The experimentally acquired SRSPL spectra at discrete distances along the electrophoresis trace for S2hr-200 kg are shown in Fig. 3b and represented by the circle symbols. The continuous lines represent the peak-resolved spectra obtained by peak-fitting performed with the GRAMS/AI spectroscopy software (Thermo Scientific). Clearly, the intensity of the PL features, which are located around 1318 cm⁻¹, 1802 cm⁻¹, 2161 cm⁻¹, 2395 cm⁻¹, and 2883 cm⁻¹ and corresponds to the PL emission by (7, 5), (6, 5), (8, 3), (9, 1), and (6, 4) tubes,³⁹ as well as that of the Raman RBM (radial breathing mode located in the range of 150–300 cm⁻¹) and G-bands (1590 cm⁻¹) all show a very similar dependence on the mapping distance. With increasing the distance from the edge of the sample loading well, the PL and Raman intensity monotonically increases to reach a maximum at ∼3000 μm, and then it gradually decrease to approach zero.

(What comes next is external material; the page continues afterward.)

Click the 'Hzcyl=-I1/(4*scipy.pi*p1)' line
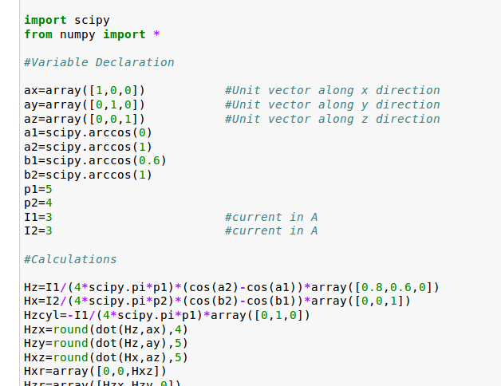This screenshot has height=386, width=501. [167, 316]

Considering that the PL and Raman intensity is proportional to the SWCNT concentration, the mobility distribution f(μ) of the SWCNTs can then be quantified according to the mapped SRSPL intensity by using the distance–mobility relation as given in eqn (3). The RBM-band, G-band, and PL features all can be used for calculating the f(μ) and result in the same result if the respective integrated intensity (with respect to the mapping distance) is appropriately used as the normalization factor. Fig. 4 shows the averaged result of f(μ) for S2hr-200 kg determined from all these three different bands. It shows a bell-shaped distribution slightly weighted on the low mobility side. It should be noted that, the PL quantum yield of SWCNTs has a strong dependence on the tube length.^21,57,58 The shorter is the length, the smaller is the PL quantum yield. This effect creates a difficulty in determining the mobility distribution f(μ) by mapping the PL intensity, since the latter quantity is a function of both the SWCNT concentration and the quantum yield (eqn (9b)). As a consequence, the f(μ) would be under-estimated with increasing the mobility. However, such a complication does not exist in Raman scattering intensity mapping, since the Raman scattering cross section of SWCNTs has a weak or negligible dependence on the tube length. This is because the Raman scattering of SWCNTs is mostly determined by the local vibration of the carbon bond structures.¹ As a result, the Raman intensity (eqn (9a)) is simply proportional to the SWCNT concentration and therefore allows for a reliable estimation of the mobility distribution f(μ).

Fig. 4 The SWCNT mobility distribution f(μ) of the sample S2hr-200 kg derived from the GEP-SRSPL mapped Raman intensity for the RBM-band, the G-band, and sum of the PL features. The scattered data are the experimental results. The smooth curve is a theoretically fitted result by considering the mobility–length relationship of 1/μ = A + BL and the lognormal distribution – g(L) of the SWCNT length determined by AFM measurements. The fitting parameters are A = 1985.3 and B = 10.2.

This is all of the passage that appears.